#### [About this exercise]
Please transcribe the data that follows without the pictures, keeping every word the same.

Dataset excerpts
━━━

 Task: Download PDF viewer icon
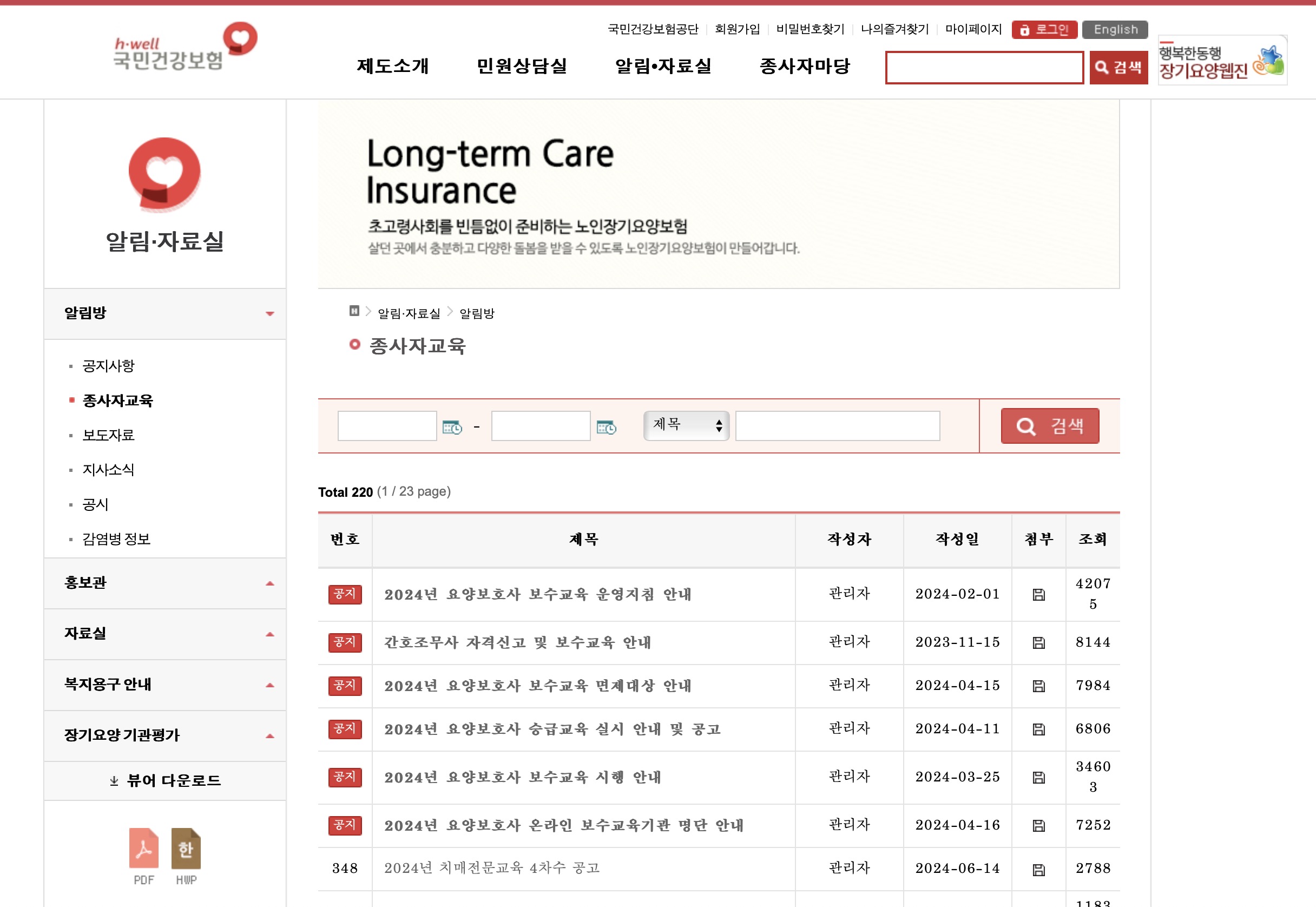point(144,849)
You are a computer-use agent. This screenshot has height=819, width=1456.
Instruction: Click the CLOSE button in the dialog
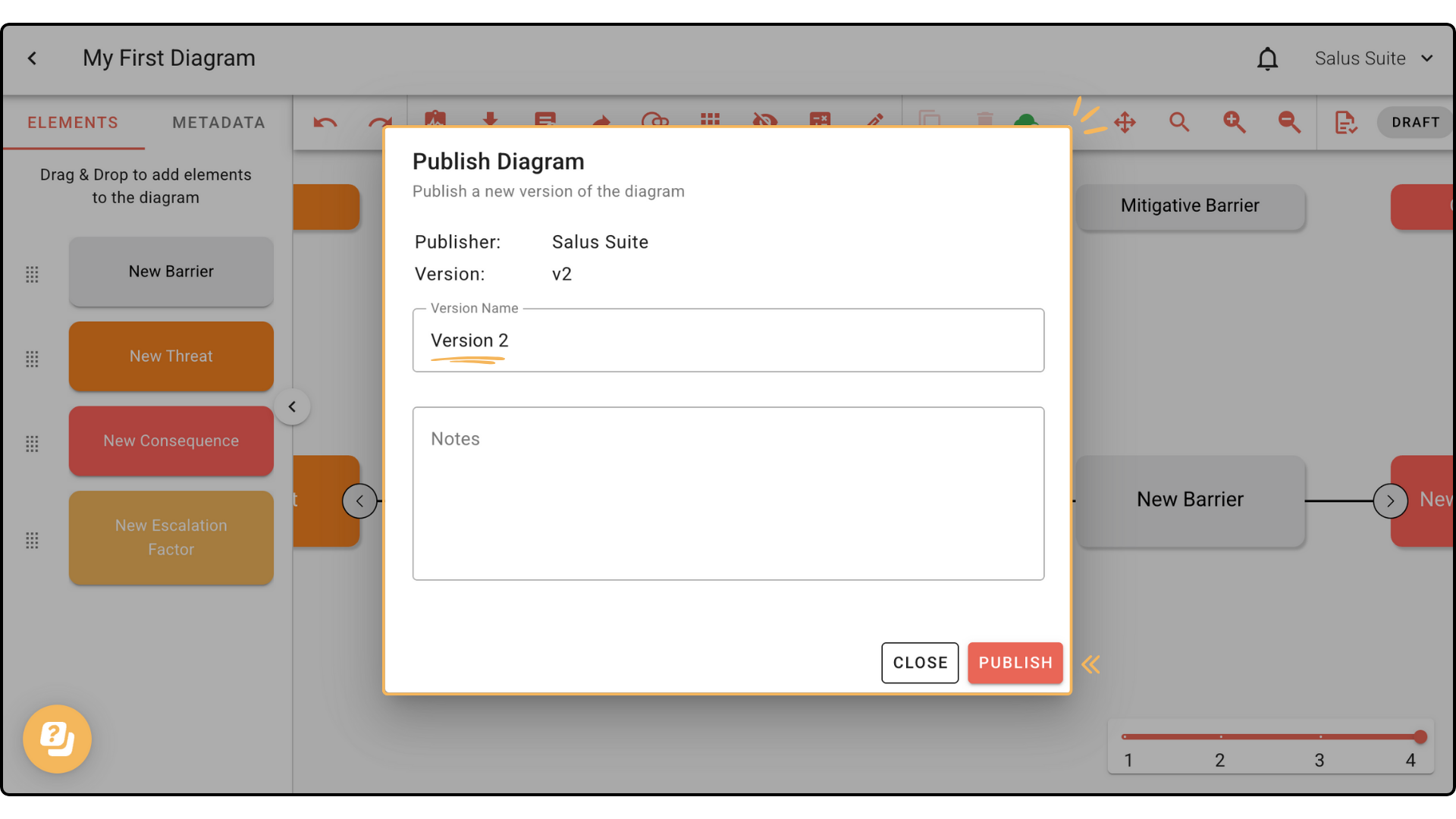click(919, 662)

━━━

#### [Output]
 Task: Download PDF viewer icon
point(144,849)
You are a computer-use agent. This screenshot has height=819, width=1456.
Instruction: Click the CLOSE button in the dialog
click(919, 662)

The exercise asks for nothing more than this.